*Exercise:*
Once you find the line below that has "You are a GUI", output it and every line after it exactly, stopping after the line that has "Task: Click the J.R.R. Tolkien author cell", with no pictures.

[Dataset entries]
•••••

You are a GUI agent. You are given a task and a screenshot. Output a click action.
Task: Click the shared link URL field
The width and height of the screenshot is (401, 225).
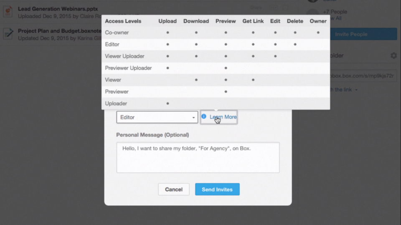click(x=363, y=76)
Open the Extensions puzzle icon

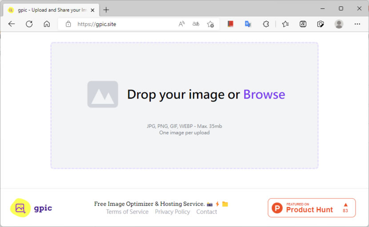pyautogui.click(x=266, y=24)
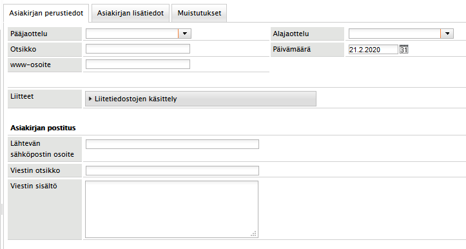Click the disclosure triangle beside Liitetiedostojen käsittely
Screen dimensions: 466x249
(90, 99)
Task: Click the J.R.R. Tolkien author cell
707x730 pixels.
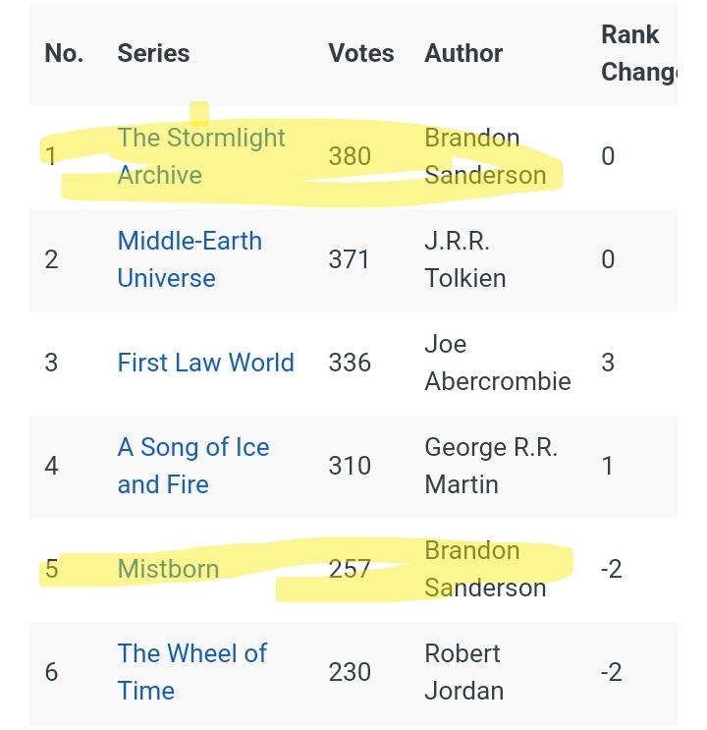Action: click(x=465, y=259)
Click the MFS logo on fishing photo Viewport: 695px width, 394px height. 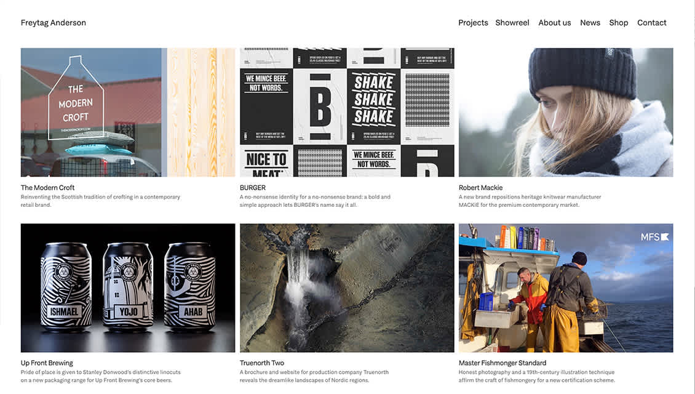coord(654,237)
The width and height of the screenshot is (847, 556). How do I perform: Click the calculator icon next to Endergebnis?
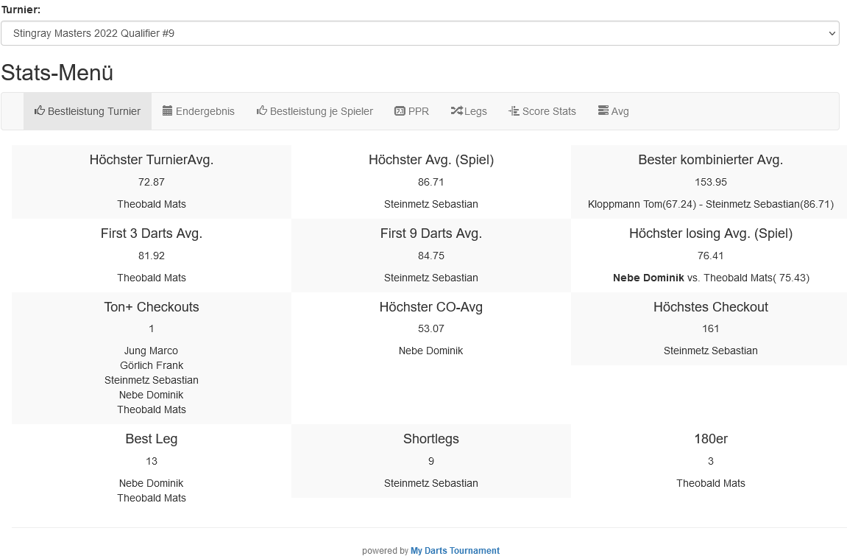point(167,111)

•••••

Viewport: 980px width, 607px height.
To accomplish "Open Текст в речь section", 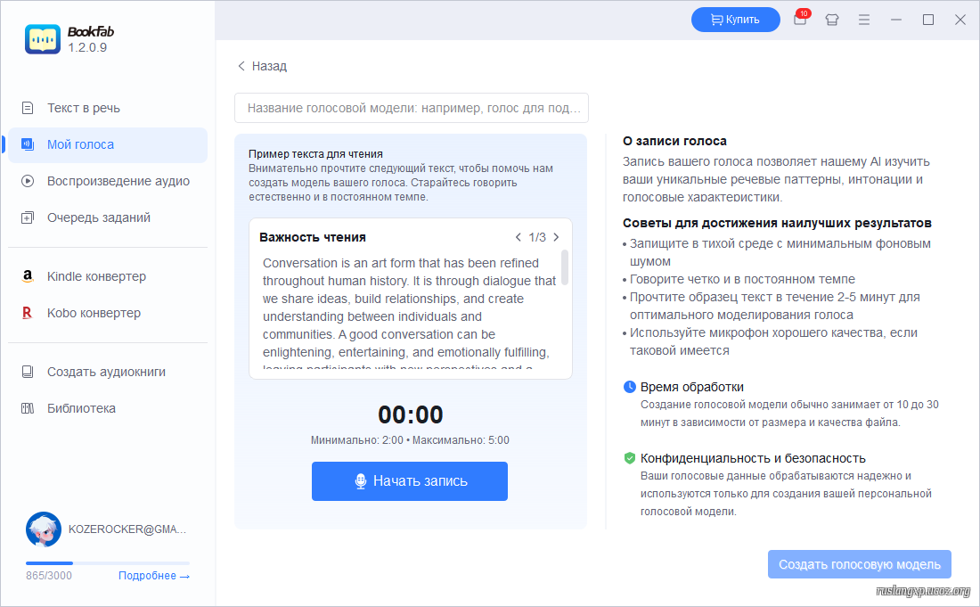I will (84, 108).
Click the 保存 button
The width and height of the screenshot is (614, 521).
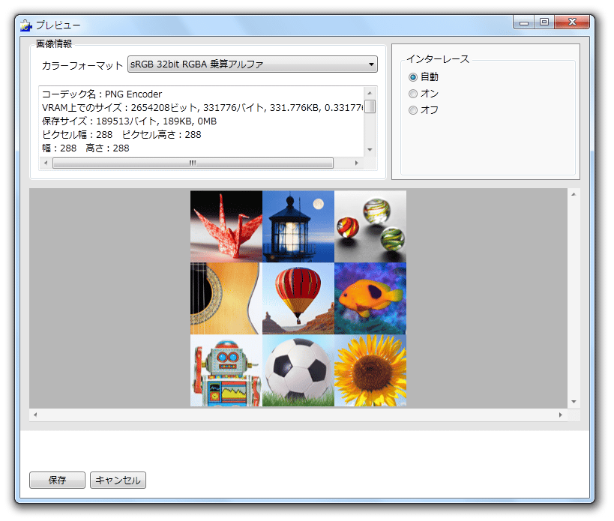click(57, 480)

•••••

*The completed task:*
You are a GUI agent. You are given a task and a screenshot. Output a click action.
Task: Click the shared link URL field
The width and height of the screenshot is (401, 225).
click(x=363, y=76)
Open the Extensions puzzle icon

pyautogui.click(x=266, y=24)
Click the disclosure triangle beside Liitetiedostojen käsittely
Screen dimensions: 466x249
(90, 99)
Task: Click the J.R.R. Tolkien author cell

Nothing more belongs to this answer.